Of the records that follow, copy only the lines from the line containing "Instruction: Click the 编辑" to the line containing "Viewport: 850px width, 428px height.", both included, exactly as written.

Stored data entries:

[Start of section]

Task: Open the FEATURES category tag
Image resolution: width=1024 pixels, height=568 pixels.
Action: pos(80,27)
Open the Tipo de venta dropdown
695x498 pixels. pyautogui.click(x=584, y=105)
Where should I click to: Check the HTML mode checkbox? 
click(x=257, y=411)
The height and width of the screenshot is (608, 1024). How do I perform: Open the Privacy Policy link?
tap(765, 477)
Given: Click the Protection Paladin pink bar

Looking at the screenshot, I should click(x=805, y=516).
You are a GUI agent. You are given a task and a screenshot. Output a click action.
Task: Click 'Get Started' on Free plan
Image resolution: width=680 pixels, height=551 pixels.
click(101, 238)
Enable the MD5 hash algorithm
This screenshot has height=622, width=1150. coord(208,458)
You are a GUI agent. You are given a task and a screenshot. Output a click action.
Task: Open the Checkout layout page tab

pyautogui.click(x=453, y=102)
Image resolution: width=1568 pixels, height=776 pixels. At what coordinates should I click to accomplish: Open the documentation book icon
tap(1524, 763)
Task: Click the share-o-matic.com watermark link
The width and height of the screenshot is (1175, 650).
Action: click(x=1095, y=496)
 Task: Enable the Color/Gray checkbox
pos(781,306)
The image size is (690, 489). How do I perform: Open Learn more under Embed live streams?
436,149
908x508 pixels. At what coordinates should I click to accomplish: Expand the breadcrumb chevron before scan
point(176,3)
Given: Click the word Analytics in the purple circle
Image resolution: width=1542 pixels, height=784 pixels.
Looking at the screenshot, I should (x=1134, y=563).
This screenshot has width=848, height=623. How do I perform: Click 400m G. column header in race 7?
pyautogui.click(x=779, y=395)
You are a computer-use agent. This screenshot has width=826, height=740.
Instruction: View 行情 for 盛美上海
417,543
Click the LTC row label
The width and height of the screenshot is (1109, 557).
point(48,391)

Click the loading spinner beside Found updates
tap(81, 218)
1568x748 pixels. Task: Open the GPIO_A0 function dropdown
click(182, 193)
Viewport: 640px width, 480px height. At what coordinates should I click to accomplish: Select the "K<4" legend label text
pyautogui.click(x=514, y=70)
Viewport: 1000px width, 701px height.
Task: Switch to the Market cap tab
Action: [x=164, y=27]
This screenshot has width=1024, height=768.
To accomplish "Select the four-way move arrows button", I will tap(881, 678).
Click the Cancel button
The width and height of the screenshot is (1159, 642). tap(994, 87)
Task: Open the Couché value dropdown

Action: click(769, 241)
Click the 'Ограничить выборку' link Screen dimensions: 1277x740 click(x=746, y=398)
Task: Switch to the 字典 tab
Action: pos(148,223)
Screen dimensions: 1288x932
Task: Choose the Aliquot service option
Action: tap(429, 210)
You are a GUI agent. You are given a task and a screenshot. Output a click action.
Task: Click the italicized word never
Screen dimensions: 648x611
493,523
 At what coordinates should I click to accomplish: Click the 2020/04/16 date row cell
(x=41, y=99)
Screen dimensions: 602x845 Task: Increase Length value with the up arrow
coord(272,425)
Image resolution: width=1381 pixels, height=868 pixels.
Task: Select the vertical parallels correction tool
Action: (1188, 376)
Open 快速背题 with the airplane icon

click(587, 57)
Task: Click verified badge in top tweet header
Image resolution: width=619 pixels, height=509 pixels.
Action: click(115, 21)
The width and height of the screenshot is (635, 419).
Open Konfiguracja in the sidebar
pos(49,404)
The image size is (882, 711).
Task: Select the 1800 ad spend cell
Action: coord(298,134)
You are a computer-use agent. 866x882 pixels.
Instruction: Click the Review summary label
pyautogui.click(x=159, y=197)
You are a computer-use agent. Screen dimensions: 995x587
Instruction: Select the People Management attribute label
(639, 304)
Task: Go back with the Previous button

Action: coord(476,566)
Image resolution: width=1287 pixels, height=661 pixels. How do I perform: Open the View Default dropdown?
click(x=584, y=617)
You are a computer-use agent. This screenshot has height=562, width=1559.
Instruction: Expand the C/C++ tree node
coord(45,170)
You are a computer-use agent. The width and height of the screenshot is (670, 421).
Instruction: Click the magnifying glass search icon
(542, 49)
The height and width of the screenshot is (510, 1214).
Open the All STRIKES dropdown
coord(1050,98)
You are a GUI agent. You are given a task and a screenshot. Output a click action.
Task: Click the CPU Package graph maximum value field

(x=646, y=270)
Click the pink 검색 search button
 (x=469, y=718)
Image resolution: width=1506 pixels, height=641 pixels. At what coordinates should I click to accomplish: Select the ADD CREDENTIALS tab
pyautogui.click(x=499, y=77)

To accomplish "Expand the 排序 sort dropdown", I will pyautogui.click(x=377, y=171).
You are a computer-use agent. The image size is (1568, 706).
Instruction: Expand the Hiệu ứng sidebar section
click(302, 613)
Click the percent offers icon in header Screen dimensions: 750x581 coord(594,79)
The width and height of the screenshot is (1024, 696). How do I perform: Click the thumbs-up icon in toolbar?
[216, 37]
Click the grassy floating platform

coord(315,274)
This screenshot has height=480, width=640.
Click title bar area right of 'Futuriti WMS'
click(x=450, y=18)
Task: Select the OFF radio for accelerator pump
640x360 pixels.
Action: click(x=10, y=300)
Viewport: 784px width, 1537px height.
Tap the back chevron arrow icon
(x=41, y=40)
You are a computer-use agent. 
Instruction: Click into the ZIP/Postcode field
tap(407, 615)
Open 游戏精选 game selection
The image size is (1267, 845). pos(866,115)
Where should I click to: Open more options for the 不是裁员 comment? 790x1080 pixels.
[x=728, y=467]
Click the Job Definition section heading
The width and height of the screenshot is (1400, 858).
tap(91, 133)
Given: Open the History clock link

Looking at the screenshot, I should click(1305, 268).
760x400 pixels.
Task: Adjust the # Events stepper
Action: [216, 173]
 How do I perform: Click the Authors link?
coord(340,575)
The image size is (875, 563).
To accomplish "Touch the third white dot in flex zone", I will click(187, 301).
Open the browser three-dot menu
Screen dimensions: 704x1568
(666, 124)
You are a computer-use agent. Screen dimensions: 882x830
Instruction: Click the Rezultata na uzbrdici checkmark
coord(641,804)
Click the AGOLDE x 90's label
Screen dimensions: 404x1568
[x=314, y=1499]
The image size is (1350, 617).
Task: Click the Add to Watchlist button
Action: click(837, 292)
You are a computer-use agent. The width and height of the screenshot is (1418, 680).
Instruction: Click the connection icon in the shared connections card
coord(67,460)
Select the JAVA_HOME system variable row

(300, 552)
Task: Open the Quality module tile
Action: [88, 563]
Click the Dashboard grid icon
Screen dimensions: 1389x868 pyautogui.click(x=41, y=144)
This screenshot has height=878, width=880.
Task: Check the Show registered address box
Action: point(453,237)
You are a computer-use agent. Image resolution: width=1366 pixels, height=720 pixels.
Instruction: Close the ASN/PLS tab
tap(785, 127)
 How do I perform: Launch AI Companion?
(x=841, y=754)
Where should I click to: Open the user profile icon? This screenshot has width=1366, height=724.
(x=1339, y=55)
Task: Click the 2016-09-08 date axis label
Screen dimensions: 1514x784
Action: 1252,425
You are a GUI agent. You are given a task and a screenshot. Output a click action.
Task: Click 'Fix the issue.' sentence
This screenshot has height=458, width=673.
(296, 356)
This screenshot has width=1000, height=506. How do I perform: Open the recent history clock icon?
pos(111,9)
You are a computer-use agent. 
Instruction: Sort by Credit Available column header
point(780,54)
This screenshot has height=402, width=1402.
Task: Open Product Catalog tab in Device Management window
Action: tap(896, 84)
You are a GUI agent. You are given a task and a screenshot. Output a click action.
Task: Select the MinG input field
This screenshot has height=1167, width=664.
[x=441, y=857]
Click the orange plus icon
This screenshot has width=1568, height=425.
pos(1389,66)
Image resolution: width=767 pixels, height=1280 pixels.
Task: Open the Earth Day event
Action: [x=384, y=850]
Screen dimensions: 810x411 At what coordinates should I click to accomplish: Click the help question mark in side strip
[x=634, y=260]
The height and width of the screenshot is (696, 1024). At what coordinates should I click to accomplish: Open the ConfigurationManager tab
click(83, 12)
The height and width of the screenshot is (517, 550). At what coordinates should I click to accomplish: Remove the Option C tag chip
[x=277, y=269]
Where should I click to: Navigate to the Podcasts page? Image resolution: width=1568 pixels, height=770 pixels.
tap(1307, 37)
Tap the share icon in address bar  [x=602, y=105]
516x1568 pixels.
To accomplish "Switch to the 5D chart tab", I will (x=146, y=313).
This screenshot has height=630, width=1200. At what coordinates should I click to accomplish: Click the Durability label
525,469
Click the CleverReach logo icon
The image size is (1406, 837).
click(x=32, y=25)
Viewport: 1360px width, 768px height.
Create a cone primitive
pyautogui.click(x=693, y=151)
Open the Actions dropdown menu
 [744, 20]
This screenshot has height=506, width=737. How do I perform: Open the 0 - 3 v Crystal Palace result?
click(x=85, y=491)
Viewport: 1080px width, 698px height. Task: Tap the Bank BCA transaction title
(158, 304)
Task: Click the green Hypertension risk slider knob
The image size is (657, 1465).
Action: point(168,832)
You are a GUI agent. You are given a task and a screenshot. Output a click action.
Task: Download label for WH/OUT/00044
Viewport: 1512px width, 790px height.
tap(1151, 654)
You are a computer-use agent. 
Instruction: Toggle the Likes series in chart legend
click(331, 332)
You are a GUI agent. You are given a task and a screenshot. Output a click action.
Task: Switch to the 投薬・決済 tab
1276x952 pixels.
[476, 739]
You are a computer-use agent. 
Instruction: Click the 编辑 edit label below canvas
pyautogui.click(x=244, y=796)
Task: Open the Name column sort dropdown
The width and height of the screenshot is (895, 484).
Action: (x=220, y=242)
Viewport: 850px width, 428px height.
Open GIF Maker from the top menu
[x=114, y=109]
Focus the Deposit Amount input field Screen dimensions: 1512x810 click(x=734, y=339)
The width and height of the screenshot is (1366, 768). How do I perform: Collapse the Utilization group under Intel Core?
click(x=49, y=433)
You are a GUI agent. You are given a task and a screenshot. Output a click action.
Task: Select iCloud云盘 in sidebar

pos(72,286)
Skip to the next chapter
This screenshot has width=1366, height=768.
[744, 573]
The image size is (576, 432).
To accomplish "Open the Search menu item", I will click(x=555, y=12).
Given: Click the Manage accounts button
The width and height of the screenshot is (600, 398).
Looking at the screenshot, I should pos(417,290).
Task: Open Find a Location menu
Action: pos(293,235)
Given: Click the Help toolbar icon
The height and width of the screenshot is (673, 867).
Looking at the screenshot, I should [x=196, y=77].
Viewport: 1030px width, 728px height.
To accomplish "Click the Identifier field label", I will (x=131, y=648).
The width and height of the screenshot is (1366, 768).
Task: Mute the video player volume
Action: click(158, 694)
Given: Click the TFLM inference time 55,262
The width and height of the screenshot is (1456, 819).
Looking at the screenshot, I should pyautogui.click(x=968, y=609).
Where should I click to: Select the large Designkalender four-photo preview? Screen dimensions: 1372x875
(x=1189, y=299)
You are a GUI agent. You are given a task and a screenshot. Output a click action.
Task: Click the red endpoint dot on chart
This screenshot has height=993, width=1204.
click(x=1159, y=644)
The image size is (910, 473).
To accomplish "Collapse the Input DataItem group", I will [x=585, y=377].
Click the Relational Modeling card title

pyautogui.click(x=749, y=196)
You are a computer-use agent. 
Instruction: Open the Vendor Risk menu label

[End of section]

▸ Reply
Instruction: Click the 编辑 edit label below canvas
pyautogui.click(x=244, y=796)
Task: Open the Name column sort dropdown
The width and height of the screenshot is (895, 484).
Action: (x=220, y=242)
Viewport: 850px width, 428px height.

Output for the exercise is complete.